> [SOURCE PASSAGE]

Offline Features

To build offline features for training, we will need an label datasource and the list of feature names you're interested in computing.

The label datasource is the spine of the dataset which includes the events you're interested (for example, click events, or item bought events), and the timestamp of when the event occurred. This is crucial so that Glacius can perform a point-in-time join to compute what the features were for a given entity at that specific point in time.

1. Define the label data source.

main.py

label_datasource = SnowflakeSource(
    name = "user click data snowflake",
    description = "user click data in snowflake",
    timestamp_col = "timestamp",
    table = "OBSERVATIONS_BENCHMARK_M",
    database = "user_click_data",
    schema="public"
)

> [DATA SEGMENT]
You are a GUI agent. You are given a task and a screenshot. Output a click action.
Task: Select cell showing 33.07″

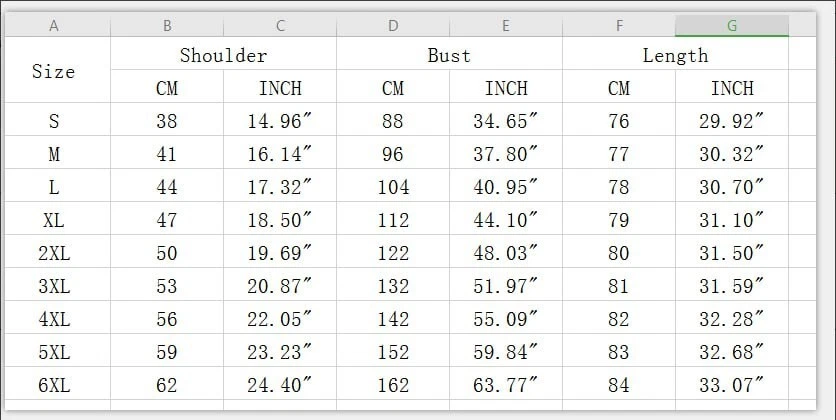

> [EXERCISES]
1. Answer these from the Offline Features page:
(a) Besides a label datasource, what is needed to build offline features for training?
(b) What kind of join does Glacius perform using the time each event occurred?
(c) Which table is named in the label data source definition?
2. Update the part of the Offline Features page that opens with the words "To build offline" and closes with "point in time." by writing it out again with "spine" changed to "backbone".

> [THE SOLUTIONS]
1.
(a) The list of feature names you're interested in computing.
(b) A point-in-time join.
(c) OBSERVATIONS_BENCHMARK_M

2.
To build offline features for training, we will need an label datasource and the list of feature names you're interested in computing.

The label datasource is the backbone of the dataset which includes the events you're interested (for example, click events, or item bought events), and the timestamp of when the event occurred. This is crucial so that Glacius can perform a point-in-time join to compute what the features were for a given entity at that specific point in time.